И в самом деле, на что это похоже? Посмотрел так, что она сразу вспомнила свои ноги, свои бедра, свои груди. И в боли покинутости не захотела разглядеть добра, любви к себе. Где уж ей, бедняге, похудевшей, словно вдова-солдатка, найти силы разобраться или хотя б растолковать Бахадуру, почему он не смеет смотреть на нее так, как во многих фильмах смотрят на героинь молодые нахалы, полагающие себя порядочными... Да она и не догадывалась, что Бахадур всех женщин мира боготворит только потому, что есть она, Шуайнат. Она вобрала, воплотила в себе самые лучшие, чистые мысли, делала его сильным, великодушным, только она одна! Но как совместить это с горскими представлениями о нравственности, с обиходным житейским целомудрием, которое так бессердечно в угоду внешним приличиям.

До этой встречи Бахадур — троюродный племянник ее мужа — был добрым и славным мальчишкой, которого легко попросить об услуге, в знак одобрения потрепать по волосам, а в случае промашки и за ухо потянуть.
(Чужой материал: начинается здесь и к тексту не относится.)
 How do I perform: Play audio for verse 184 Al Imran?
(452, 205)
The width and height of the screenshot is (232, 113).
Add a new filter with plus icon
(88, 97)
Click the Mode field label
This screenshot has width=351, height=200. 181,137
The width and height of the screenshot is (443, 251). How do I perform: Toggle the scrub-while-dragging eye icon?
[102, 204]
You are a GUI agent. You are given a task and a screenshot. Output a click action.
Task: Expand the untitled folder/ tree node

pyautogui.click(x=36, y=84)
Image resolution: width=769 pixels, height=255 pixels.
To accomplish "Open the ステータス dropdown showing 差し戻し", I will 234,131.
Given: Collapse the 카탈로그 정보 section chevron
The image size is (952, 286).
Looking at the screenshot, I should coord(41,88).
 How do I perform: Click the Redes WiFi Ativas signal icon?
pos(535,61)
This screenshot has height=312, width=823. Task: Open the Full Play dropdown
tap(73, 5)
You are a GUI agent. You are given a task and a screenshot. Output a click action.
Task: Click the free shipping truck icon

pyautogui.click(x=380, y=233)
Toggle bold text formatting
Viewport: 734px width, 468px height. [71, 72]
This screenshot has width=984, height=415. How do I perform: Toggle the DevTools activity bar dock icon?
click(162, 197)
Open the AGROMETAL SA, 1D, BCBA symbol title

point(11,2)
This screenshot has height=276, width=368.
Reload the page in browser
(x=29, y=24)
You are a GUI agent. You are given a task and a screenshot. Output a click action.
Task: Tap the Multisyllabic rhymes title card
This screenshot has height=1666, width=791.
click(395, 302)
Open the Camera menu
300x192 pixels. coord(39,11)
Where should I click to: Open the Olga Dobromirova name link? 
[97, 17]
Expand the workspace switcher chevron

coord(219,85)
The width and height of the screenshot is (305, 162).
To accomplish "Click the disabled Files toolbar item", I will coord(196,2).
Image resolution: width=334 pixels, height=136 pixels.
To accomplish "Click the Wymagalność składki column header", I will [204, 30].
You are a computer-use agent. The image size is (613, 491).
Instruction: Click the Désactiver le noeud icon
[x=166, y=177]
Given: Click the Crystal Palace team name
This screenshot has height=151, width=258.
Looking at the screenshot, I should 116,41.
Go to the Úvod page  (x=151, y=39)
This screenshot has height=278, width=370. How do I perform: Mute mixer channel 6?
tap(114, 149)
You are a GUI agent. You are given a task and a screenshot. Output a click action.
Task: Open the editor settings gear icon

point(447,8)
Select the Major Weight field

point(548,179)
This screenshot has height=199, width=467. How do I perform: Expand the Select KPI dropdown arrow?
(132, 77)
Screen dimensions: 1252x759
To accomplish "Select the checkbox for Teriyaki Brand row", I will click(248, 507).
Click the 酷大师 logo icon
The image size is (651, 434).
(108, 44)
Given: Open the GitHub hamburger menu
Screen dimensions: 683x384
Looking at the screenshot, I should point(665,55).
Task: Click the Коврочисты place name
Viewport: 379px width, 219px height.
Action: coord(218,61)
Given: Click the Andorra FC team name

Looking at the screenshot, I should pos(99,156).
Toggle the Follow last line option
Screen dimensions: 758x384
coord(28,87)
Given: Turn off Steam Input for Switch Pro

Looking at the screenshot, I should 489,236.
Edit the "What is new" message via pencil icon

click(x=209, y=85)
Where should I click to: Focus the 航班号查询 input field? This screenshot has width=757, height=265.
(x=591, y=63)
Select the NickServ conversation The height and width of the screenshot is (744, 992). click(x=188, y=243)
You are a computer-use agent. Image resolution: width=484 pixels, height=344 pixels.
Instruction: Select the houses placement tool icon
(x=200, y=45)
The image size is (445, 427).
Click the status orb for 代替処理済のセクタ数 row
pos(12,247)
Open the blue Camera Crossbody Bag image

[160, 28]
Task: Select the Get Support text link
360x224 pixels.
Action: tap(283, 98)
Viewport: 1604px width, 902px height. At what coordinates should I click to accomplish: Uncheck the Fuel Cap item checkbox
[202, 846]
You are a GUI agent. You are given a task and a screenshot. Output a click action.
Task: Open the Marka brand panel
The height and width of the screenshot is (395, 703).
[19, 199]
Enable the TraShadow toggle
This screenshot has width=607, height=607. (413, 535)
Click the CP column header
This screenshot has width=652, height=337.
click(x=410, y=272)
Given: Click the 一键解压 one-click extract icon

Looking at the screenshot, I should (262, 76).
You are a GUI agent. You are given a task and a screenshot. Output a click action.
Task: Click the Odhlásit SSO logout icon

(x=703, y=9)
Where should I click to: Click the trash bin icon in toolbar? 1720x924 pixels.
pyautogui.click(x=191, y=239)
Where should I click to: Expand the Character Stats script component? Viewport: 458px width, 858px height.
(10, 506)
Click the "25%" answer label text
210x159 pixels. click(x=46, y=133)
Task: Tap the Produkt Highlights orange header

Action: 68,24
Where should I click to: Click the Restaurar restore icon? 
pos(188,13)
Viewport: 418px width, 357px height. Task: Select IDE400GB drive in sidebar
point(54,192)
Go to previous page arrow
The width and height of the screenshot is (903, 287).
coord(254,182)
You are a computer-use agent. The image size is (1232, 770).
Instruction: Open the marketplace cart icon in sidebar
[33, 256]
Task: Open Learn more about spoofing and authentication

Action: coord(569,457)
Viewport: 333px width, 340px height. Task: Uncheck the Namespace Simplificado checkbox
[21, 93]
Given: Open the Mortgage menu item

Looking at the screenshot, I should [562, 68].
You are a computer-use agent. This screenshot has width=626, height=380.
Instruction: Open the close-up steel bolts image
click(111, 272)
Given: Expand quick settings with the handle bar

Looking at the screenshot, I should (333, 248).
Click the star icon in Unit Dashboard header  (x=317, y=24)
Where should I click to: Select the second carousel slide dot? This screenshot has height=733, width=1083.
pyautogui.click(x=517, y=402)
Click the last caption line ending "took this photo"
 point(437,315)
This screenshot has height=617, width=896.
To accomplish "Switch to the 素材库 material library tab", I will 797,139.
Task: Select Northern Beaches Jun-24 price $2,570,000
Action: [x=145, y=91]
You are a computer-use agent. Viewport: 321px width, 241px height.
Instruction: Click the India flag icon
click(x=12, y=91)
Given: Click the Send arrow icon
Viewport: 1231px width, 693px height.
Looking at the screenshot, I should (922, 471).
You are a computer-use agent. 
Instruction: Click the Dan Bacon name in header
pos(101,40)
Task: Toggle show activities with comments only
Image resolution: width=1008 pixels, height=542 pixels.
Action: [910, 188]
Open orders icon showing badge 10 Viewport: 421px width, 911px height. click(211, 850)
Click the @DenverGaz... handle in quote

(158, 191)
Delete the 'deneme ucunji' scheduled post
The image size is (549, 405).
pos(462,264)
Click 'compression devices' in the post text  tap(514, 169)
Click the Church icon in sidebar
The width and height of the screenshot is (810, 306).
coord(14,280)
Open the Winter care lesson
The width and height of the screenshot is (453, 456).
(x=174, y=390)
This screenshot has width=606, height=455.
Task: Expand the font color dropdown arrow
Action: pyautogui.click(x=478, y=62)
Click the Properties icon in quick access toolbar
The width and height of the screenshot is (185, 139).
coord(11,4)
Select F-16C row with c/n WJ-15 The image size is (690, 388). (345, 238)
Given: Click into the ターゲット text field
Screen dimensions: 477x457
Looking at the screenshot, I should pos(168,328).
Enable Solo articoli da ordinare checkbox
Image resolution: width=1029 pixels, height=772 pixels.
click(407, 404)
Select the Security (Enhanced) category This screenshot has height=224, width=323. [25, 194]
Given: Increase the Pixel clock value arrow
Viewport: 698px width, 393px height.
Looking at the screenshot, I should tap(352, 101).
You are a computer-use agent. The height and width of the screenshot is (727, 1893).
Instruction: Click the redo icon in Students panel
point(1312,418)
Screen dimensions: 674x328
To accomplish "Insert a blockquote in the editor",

И никогда до этой встречи у мельницы не стеснялась его Шуайнат. Даже в день перепалки с языкастой соседкой, любившей погреться у костра чужой беды.

— Что-то опять ты похудела, Шуайнат! Обида гложет? Измена покоя не дает? — начала соседка первый круг танца с кинжалом под шалью.

— Да не обидней, чем тебе вдвоем со стариком немощным, — отрубила Шуайнат.

— Завидуешь! Мне-то со стариком спокойнее, никогда не назовут «брошенная»... Кому ты теперь нужна?